How to handle massive(5mil) image libraries

timbo72 · November 2, 2018, 9:24am

Hi folks, I hope week two is treating you well.

I’m one of the many people who are playing with the Quickdraw Doodle Recognition Kaggle competition and I’ve hit a bit of a snag.

So here I am with a folder of 5million image files (10% of the available dataset. 12 hrs to generate at 128X128). step one of the fastai code is fnames = get_image_files(path_img) and this is where I fall. After running for six hours I gave up, it’s pretty obvious that the problem is directly related to the sheer volume of images.

Is there any way to handle such a massive image library?

timbo72 · November 2, 2018, 10:13am

ok, bit of an update to my own question.

the point of get_image_files is to pass a list of filenames to ImageDataBunch which then uses the selected function (in this case from_name_re which uses regex) to get a list of classes
In the documentation for ImageDataBunch there are a bunch of different ways to provide this list including, dun du du dah du dah (those are tumpets) manually! I can just create a list of my 340 classes and pass it directly to ImageDataBunch. The theory being that I don’t need to run a function on 5million files before we can start batching.

so, i’ll knock up a list of classes, pass it to ImageDataBunch.from_lists(blah,blah,blah) and see how we do.

insoluble · November 2, 2018, 10:20am

you can format your post by using backticks to prettify the lines of code .
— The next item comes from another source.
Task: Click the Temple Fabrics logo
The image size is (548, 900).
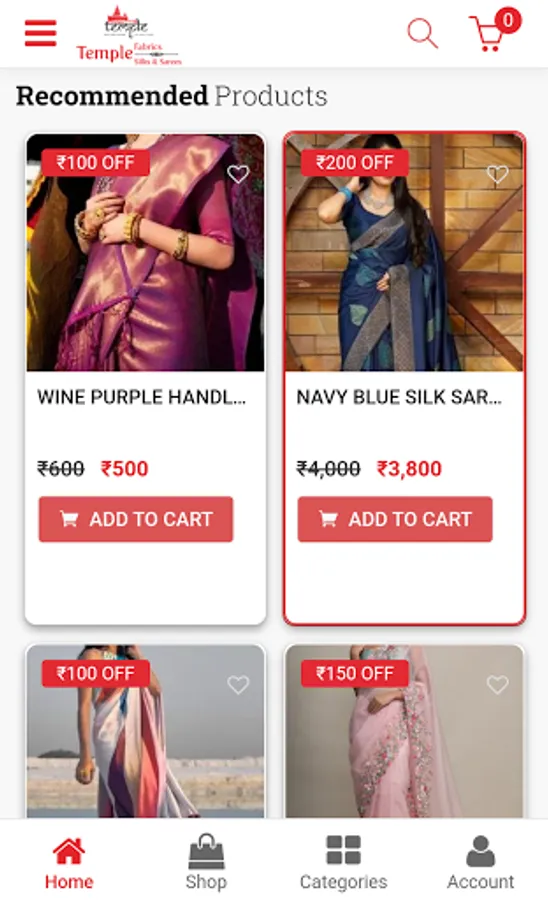Action: 129,36
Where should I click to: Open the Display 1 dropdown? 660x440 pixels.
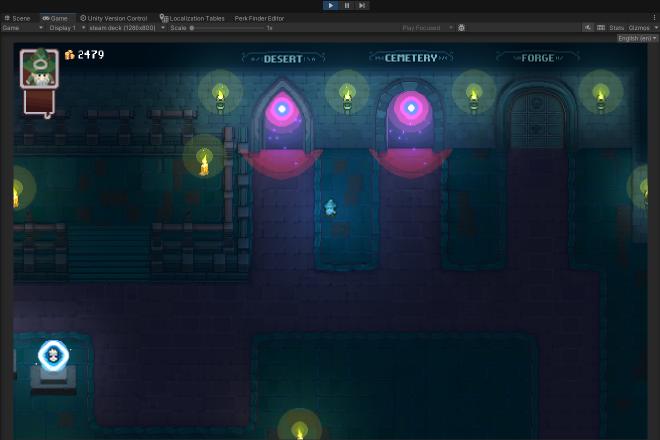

timbo72 · November 2, 2018, 9:28pm

ok then, so lists didn’t work I won’t go into it but basically I mis-understood what ImageDataBunch is trying to do. This has turned into a bit of a blog post now but I’m still living in hope that my knight in shining armour will ride in and fix my problem.
my next step will be to try to create a list of filenames and make a dataframe…